┏━━

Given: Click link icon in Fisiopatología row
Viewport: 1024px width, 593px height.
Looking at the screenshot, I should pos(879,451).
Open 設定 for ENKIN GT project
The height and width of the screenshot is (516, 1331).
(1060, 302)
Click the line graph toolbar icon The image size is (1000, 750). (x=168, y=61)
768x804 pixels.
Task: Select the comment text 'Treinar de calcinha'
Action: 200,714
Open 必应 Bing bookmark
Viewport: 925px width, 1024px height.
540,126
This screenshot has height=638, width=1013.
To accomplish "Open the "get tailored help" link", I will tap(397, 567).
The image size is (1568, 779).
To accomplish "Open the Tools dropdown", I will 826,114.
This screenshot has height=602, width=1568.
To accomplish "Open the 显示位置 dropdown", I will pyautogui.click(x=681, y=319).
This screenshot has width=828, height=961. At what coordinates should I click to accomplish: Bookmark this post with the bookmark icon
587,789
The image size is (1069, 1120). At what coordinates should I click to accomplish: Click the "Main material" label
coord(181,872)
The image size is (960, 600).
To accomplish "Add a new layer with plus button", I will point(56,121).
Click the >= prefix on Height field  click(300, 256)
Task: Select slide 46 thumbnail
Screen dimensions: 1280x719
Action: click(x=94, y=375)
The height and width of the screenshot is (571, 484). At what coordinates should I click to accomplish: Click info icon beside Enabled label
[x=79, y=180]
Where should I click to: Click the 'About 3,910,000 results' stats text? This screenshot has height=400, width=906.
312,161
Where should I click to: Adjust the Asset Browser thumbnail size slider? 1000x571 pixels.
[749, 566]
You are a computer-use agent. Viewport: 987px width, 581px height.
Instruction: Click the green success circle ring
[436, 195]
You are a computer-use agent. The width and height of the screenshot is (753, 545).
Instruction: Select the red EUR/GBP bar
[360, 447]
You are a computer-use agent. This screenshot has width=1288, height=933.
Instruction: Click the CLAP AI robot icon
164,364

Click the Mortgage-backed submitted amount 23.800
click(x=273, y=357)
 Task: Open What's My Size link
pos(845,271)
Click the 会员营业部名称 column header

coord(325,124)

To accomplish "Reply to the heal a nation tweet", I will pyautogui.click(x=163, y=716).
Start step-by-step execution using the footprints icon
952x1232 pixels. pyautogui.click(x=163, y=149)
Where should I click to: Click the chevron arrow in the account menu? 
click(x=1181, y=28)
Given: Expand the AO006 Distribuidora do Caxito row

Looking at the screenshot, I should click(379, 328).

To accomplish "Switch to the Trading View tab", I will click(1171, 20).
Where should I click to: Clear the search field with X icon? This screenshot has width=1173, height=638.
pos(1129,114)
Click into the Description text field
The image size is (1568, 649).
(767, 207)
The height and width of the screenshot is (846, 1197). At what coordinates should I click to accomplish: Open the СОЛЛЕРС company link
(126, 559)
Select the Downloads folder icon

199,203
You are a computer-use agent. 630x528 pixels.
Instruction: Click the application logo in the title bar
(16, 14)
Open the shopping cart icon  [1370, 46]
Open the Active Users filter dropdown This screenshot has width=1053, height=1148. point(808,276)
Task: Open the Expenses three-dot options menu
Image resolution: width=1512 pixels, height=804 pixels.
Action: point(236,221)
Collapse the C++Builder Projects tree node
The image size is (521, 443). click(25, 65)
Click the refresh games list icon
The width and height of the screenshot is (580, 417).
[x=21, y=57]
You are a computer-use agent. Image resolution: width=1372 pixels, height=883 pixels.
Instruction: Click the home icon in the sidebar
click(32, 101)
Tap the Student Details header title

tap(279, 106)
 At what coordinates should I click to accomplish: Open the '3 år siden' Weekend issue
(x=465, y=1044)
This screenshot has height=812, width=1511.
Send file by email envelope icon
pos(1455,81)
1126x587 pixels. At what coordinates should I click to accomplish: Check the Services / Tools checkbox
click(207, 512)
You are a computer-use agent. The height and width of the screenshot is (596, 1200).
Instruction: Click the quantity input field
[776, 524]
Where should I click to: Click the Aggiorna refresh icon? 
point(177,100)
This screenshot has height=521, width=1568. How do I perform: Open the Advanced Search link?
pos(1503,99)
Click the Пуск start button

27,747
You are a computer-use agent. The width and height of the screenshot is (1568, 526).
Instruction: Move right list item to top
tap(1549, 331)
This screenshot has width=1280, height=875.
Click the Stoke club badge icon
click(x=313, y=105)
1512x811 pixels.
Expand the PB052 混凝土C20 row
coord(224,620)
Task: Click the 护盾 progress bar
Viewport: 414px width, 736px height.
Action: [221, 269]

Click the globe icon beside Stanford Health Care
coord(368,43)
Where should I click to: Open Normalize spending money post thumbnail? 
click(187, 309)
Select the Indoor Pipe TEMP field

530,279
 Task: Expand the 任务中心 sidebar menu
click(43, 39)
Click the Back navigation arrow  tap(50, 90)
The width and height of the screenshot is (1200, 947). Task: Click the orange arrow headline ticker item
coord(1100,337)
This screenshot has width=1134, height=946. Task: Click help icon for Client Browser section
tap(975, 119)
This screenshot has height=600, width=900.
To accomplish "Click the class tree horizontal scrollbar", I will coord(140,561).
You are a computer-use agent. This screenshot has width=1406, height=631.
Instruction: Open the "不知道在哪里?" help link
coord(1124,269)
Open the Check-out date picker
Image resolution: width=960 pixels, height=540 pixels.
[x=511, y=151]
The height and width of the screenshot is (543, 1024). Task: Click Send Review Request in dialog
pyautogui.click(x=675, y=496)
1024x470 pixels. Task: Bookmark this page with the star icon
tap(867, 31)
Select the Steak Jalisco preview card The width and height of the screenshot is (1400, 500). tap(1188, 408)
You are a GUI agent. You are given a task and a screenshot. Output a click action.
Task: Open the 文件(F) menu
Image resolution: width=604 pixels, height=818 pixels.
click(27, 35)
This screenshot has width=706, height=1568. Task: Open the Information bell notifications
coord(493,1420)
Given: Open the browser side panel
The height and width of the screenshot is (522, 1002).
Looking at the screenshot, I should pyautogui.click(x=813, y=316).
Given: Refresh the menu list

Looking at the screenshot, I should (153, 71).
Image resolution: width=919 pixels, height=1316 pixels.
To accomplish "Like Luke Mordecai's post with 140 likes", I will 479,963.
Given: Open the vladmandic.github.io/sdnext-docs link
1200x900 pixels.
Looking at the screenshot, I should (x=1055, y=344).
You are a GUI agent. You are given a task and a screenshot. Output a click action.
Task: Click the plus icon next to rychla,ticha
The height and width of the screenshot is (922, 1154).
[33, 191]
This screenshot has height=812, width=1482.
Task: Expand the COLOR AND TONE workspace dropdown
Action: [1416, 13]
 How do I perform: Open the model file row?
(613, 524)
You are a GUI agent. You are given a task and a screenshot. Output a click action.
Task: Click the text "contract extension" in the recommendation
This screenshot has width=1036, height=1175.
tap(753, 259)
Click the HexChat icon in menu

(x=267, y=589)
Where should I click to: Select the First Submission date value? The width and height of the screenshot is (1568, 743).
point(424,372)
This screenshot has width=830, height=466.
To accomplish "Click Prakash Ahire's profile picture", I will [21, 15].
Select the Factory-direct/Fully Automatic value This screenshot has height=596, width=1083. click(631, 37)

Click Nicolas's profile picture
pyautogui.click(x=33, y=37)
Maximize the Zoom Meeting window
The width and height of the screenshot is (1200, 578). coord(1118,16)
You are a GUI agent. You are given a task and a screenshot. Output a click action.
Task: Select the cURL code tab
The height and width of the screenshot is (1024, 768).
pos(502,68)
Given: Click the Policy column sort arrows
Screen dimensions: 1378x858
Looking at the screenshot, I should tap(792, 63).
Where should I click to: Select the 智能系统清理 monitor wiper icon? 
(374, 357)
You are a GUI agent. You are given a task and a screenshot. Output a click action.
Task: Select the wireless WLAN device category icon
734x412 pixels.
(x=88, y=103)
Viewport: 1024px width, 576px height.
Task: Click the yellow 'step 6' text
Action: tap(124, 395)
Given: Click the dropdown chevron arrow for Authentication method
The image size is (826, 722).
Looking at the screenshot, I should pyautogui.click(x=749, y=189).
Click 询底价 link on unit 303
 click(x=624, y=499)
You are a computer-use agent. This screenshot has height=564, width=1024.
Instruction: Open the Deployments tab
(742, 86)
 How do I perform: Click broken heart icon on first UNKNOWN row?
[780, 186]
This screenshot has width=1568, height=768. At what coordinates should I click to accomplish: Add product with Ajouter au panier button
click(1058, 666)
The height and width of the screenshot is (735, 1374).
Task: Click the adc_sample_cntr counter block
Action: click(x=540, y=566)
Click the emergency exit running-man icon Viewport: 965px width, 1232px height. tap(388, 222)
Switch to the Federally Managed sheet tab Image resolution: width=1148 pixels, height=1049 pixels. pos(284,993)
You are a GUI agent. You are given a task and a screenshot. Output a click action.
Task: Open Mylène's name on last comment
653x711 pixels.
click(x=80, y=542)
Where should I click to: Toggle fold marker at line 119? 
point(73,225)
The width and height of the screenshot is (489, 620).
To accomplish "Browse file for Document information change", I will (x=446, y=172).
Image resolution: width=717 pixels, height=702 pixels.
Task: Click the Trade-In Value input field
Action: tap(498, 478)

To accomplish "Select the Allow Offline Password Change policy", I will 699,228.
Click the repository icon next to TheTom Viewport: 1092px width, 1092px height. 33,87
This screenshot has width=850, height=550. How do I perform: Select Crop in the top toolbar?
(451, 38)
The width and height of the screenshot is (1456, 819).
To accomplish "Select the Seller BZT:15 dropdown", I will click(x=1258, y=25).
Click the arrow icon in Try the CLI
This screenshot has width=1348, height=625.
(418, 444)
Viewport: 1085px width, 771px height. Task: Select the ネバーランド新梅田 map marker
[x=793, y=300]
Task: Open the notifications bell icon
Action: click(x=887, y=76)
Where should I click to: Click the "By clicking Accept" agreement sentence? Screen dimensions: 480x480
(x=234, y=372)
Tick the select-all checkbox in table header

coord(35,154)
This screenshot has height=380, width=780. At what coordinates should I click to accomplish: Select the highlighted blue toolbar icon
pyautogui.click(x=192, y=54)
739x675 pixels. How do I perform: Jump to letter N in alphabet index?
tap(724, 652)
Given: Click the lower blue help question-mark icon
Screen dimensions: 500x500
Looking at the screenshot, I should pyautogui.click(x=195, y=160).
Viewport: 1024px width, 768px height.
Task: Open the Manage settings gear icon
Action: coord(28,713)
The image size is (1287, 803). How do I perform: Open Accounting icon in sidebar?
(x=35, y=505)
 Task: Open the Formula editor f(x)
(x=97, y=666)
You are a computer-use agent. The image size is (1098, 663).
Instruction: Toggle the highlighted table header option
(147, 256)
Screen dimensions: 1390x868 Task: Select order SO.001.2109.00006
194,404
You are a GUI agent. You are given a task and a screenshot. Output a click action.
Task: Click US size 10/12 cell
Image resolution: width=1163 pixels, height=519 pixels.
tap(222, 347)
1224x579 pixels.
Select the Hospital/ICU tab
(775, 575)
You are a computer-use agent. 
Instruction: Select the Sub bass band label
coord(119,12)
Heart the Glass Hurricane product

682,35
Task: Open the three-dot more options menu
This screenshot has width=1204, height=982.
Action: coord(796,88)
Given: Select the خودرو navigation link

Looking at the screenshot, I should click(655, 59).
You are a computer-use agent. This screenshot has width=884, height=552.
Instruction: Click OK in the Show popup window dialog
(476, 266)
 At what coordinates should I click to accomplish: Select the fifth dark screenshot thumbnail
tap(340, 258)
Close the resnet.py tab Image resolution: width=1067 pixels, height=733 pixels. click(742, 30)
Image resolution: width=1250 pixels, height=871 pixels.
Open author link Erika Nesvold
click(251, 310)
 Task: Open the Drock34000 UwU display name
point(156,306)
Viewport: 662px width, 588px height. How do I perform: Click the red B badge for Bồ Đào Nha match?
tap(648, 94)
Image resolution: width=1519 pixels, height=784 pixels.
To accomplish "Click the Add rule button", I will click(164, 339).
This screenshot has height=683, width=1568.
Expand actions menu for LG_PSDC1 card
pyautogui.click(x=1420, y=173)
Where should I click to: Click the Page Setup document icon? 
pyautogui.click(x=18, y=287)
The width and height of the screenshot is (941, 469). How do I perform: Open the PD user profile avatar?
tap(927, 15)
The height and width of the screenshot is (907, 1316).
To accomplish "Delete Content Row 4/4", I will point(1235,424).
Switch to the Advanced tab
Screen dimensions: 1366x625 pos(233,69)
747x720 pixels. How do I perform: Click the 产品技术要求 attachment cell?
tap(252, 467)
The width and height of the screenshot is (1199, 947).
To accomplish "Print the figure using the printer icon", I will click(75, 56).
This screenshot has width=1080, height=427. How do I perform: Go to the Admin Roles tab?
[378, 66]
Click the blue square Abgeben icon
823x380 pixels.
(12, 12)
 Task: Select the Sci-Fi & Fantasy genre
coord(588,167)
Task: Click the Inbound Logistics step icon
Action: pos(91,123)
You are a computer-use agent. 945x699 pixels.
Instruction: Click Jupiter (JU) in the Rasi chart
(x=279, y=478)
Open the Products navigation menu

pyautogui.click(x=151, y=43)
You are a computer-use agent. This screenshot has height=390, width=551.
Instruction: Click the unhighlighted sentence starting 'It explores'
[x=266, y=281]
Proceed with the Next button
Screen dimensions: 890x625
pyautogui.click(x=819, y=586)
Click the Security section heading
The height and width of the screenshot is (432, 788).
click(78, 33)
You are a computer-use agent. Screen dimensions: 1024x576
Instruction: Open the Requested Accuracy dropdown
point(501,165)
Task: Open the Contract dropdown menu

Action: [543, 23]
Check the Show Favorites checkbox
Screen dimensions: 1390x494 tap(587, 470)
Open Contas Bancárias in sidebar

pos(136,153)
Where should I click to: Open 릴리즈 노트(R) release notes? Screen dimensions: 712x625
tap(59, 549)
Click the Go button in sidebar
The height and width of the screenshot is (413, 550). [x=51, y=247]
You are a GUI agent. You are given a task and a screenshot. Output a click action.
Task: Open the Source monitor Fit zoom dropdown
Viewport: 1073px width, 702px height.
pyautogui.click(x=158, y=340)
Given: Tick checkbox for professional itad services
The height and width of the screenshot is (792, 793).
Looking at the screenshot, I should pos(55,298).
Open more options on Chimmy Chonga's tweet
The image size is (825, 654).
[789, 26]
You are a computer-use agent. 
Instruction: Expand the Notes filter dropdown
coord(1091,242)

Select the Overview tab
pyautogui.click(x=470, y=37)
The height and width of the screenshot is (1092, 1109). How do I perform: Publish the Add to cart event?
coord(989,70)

┗━━

Your answer should consist of all lines in the listing above that contain "plus".

To accomplish "Add a new layer with plus button", I will point(56,121).
Task: Click the plus icon next to rychla,ticha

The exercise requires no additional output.